**WHAT IS ASKED**: Echo the lines below word for word, omitting the pictures.

[Collected data entries]
────────────────
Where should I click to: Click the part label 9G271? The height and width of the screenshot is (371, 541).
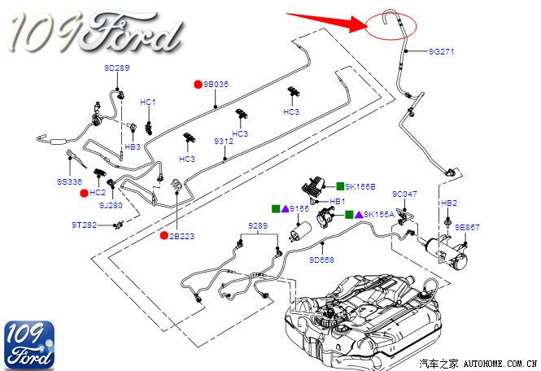[x=442, y=52]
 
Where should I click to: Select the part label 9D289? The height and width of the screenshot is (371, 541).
[x=116, y=68]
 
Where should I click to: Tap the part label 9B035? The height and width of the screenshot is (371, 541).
[x=216, y=84]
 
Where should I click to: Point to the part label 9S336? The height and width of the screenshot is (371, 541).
[x=70, y=181]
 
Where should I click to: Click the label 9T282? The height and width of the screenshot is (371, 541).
[x=85, y=224]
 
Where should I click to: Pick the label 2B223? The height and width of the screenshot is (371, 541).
[x=182, y=236]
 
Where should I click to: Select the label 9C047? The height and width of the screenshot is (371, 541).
[x=404, y=194]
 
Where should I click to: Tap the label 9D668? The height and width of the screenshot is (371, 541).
[x=322, y=260]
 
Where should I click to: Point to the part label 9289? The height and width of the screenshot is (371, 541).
[x=257, y=225]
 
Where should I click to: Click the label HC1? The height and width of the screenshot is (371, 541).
[x=147, y=102]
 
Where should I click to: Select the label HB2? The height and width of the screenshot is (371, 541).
[x=448, y=202]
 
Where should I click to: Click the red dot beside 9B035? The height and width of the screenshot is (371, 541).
[x=197, y=84]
────────────────
**SOLUTION**:
Where should I click to: Click the part label 9G271? The height and width of the screenshot is (371, 541).
[x=442, y=52]
 
Where should I click to: Select the part label 9D289? The height and width of the screenshot is (371, 541).
[x=116, y=68]
 
Where should I click to: Tap the part label 9B035? The height and width of the screenshot is (371, 541).
[x=216, y=84]
 
Where should I click to: Point to the part label 9S336? The height and width of the screenshot is (371, 541).
[x=70, y=181]
 
Where should I click to: Click the label 9T282? The height and width of the screenshot is (371, 541).
[x=85, y=224]
 
Where should I click to: Pick the label 2B223? The height and width of the screenshot is (371, 541).
[x=182, y=236]
 
Where should I click to: Select the label 9C047? The height and width of the screenshot is (371, 541).
[x=404, y=194]
 
Where should I click to: Tap the label 9D668? The height and width of the screenshot is (371, 541).
[x=322, y=260]
 
Where should I click to: Point to the part label 9289? The height and width of the screenshot is (371, 541).
[x=257, y=225]
 
Where should I click to: Click the label HC1? The height and width of the screenshot is (371, 541).
[x=147, y=102]
 
Where should I click to: Select the label HB2? The height and width of the screenshot is (371, 541).
[x=448, y=202]
 
Where should I click to: Click the red dot beside 9B035? The height and width of the screenshot is (371, 541).
[x=197, y=84]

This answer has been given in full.